Updated: July 14, 2008, 11:10 PM ET
Written guidance necessary to establish boundaries of comment
Several incidents over the past few weeks suggest that ESPN is exposing itself to an unnecessary amount of public embarrassment and internal dissension by its lack of an official guidebook to ESPN's values, standards and practices. Such documents are commonplace at most newspapers and many networks, but ESPN operates without an over-arching guide, which too often strands its employees in a trial-and-error wilderness where standards are discovered by the accidental violation of them.
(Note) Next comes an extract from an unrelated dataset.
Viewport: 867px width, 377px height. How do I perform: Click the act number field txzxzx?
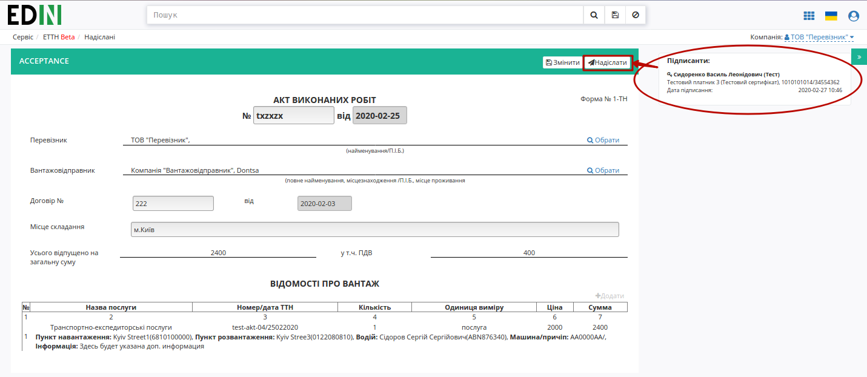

Twice last month, ESPN employees delivered public apologies for serious errors of judgment that revealed, among other things, a confusion about the boundaries of acceptable commentary that goes far beyond those two incidents. On June 14, ESPN.com posted a column by Jemele Hill that indulged in some misguided comic hyperbole about how traitorous it was for Detroit Pistons fans to root for the Boston Celtics in the NBA Finals. As originally posted, the column contained a line that should not have made it past any editor: "Rooting for the Celtics is like calling Hitler a victim." The trivializing comparison, when called to the attention of a top editor, was cut from the article a few hours later, but the damage had already been done. Judging from my mail, few people actually read that line on ESPN.com, but Boston radio and the blogosphere did a fast, effective job of disseminating news of the offense. On the following Monday, ESPN and Hill issued formal apologies, and following a week's suspension, Hill wrote a self-chastising column apologizing at greater length. "I'm sorry," she wrote. "I'm sorry for being thoughtless and insensitive. I'm sorry for making a casual reference to something that should never be construed as casual." Hill learned a lesson, but why did she have to learn it the hard way? How did the offending line ever make it through an editing process that is supposed, among other things, to save writers from their lapses of judgment? "The worst offense was that no senior editor read the piece, and lesser editors let the phrasing go," said Rob King, editor-in-chief of ESPN.com. "We are treating the systemic breakdown of the editing process as seriously as the offensive reference itself." Posting a column without its being read by a senior editor was a rare violation of ESPN.com's standard editing procedure that is easily remedied by a strongly worded reminder. Much harder to remedy is the failure of three junior editors, as well as Hill, to recognize that comparing Celtic fans in Detroit to Nazi sympathizers, even as a form of comic exaggeration, was outside the bounds of acceptable commentary on ESPN.com.